It’s Monday again! How does that happen? It seemed like Saturday and Sunday just flew by.
Let’s see, what is there rattling around in my head or sitting on my coffee table for SBD?
First, I read another Rizzoli & Isles book by Tess Gerritsen, The Body Double. It wasn’t bad, was fairly predictable. How am I supposed to be impressed by Rizzoli and Isles as detectives/sleuths when as a reader I guessed the big reveals long before they did? Also, I’m ambivalent generally about how twins are treated in fiction, particularly identical twins separated at birth.
Second, there were three new books waiting for me today when I returned from running errands: Rafa, the autobiography written with John Carlin; The Immortal Life of Henrietta Lacks by Rebecca Skloot; and The Snowman by Jo Nesbo.
The autobiography, well, I hadn’t planned on reading it, primarily because 25 seems too young for a biography of any sort, unless the 25 year old in question has died tragically young, which is not the case. But in light of some of the reviews that talk about getting his perspective on The Greatest Match Ever Played, I changed my mind. (Strokes of Genius is focused on the match but has a Federer-fanboy tone IMO.) I am sorry that it isn’t in Spanish, though, because it seems more likely that readers would get more of Nadal’s unfiltered perspective on the match that way, rather than getting Carlin’s interpretations in English of conversations that were in Spanish.
Henrietta Lacks, I can’t remember where I first heard of this book, but kept popping up on my recommendation list. Et voila, I purchased a copy.

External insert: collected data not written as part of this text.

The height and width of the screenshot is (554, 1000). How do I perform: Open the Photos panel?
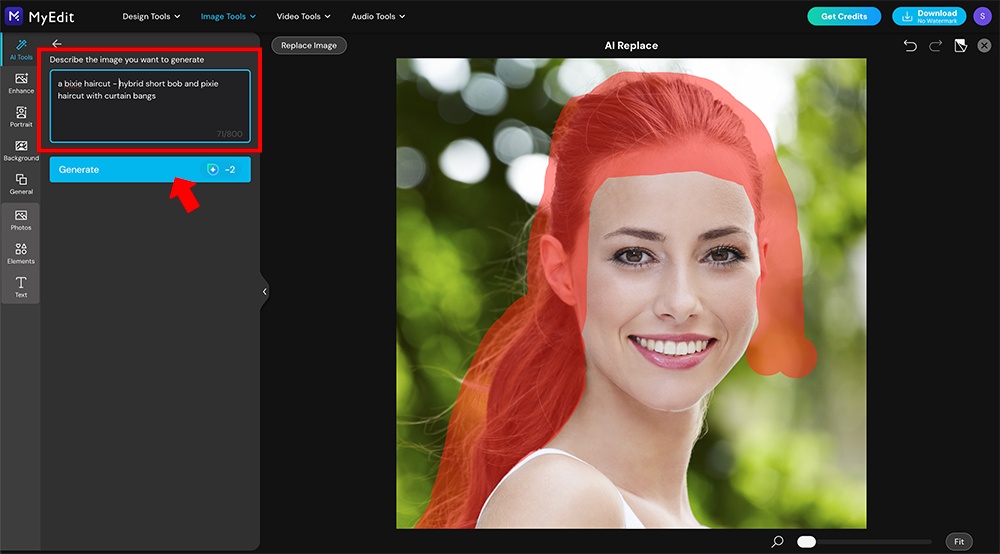click(x=21, y=220)
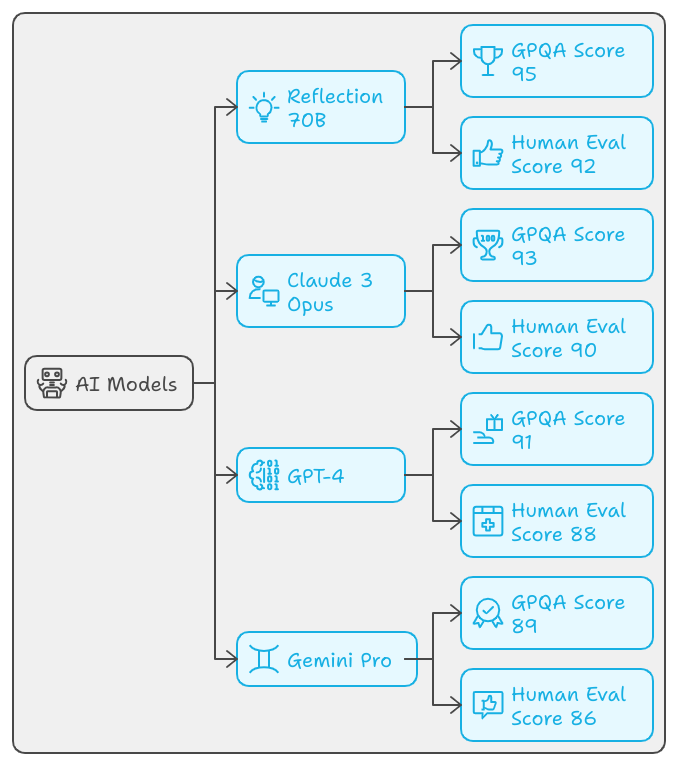Click the award ribbon icon by GPQA Score 89
The image size is (678, 766).
click(x=487, y=613)
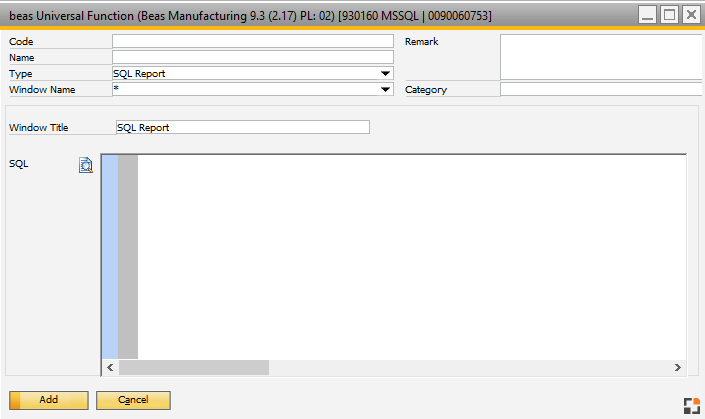The width and height of the screenshot is (705, 419).
Task: Select the Remark text area
Action: click(x=601, y=57)
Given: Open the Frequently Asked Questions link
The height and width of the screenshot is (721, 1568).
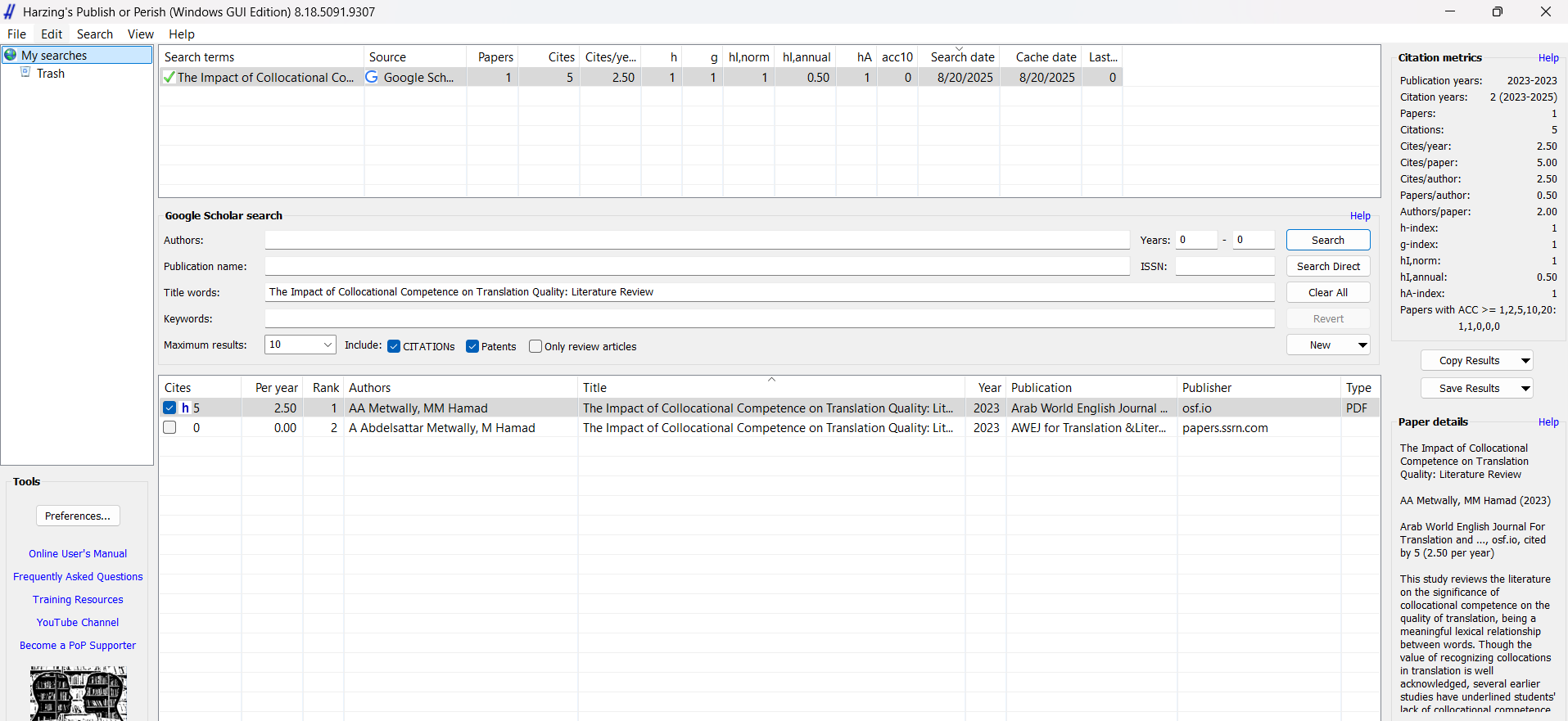Looking at the screenshot, I should coord(78,577).
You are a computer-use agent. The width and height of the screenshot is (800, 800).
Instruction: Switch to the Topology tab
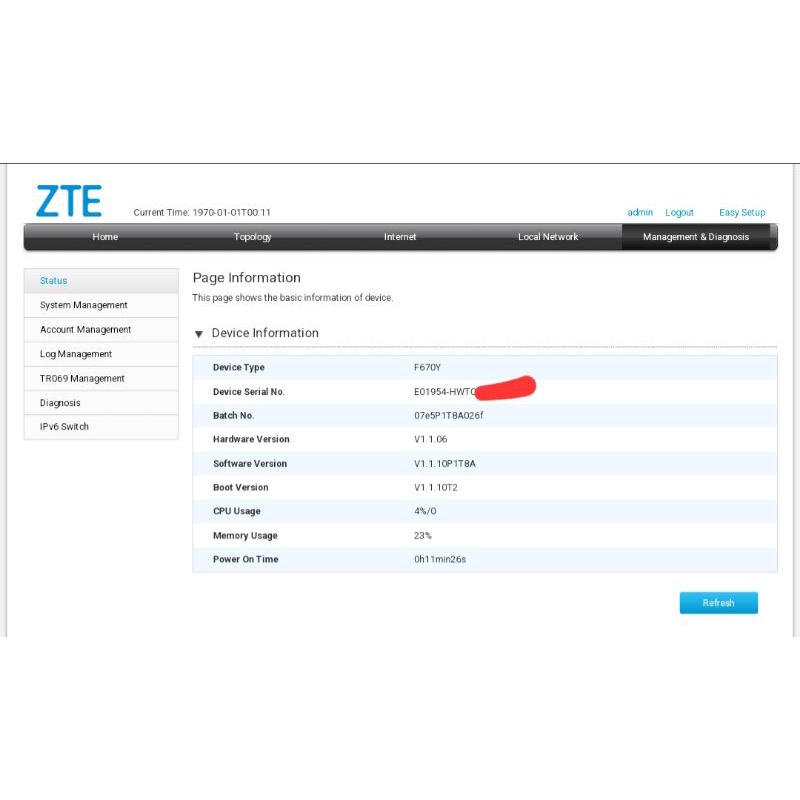tap(253, 237)
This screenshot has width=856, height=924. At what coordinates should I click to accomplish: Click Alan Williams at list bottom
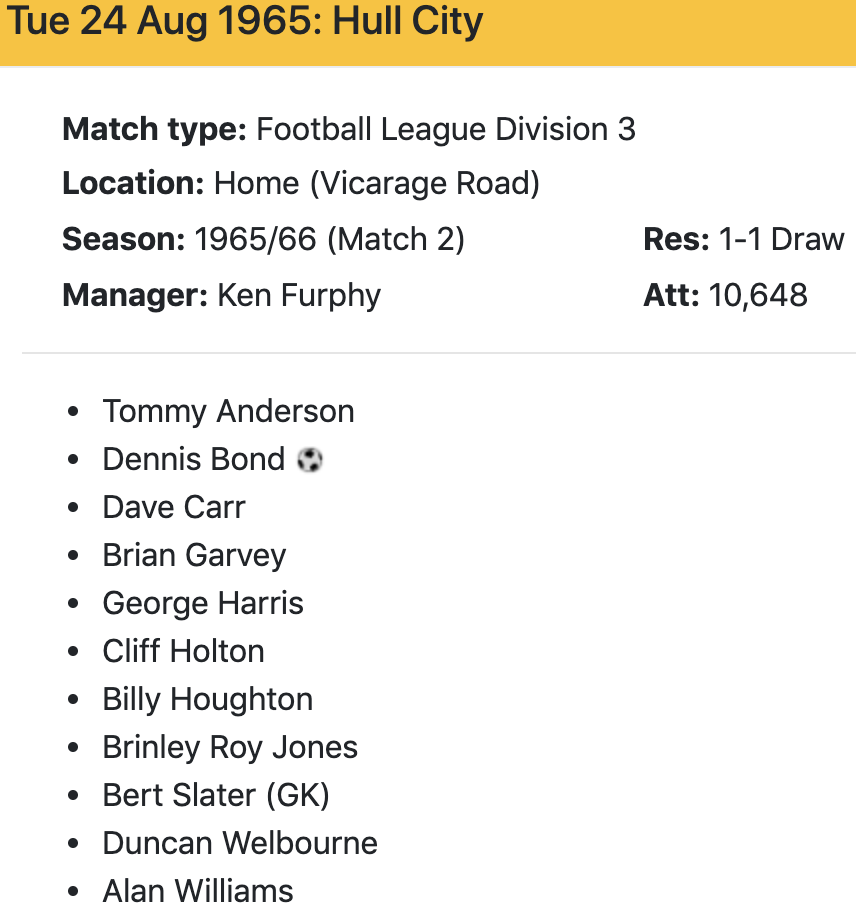[x=198, y=890]
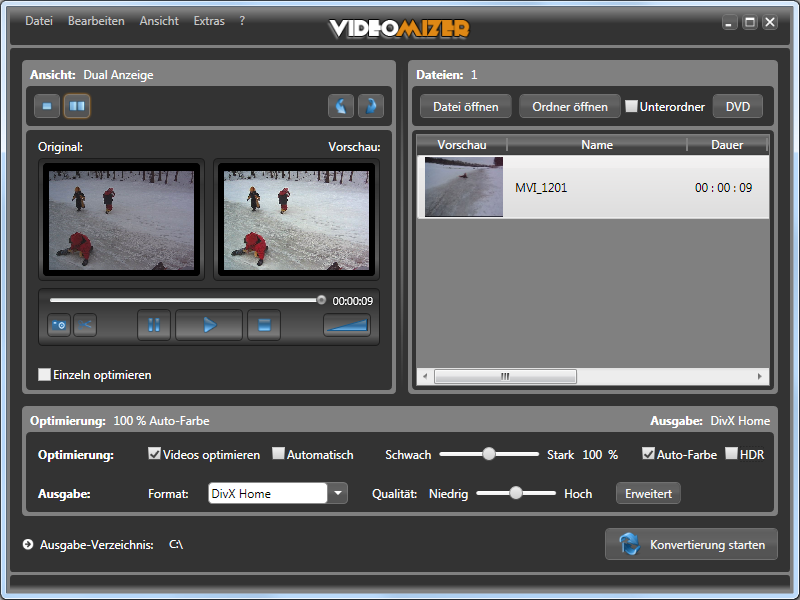
Task: Expand the Ausgabe-Verzeichnis arrow
Action: pyautogui.click(x=28, y=545)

Those recommendation algorithms really do work sometimes.
The Snowman, Nemesis and The Devil’s Star are the Nesbo books available in the US that I haven’t read yet. (I’ve read Redbreast and Headhunters, which are available, and The Redeemer, which was purchased in Ireland.) I’ll get to them all eventually. And if the other Harry Hole books are ever released in the US, I’ll read them, too. Or maybe end up ordering from AmazonUK.
Third, I took a book to the beach that I didn’t read. It has now traveled up to Cape Cod and over to lower, slower Delaware, yet still returns unread. At what point do I accept that I’m just not going to read this book and return it to the shelf with the hundreds of books that I may get around to someday? (I’m not kidding about the hundreds; six shelves, double stacked, full of books that I’ll read at some point. Plus all the ebooks that are out of sight and out of mind. It’s a sickness.)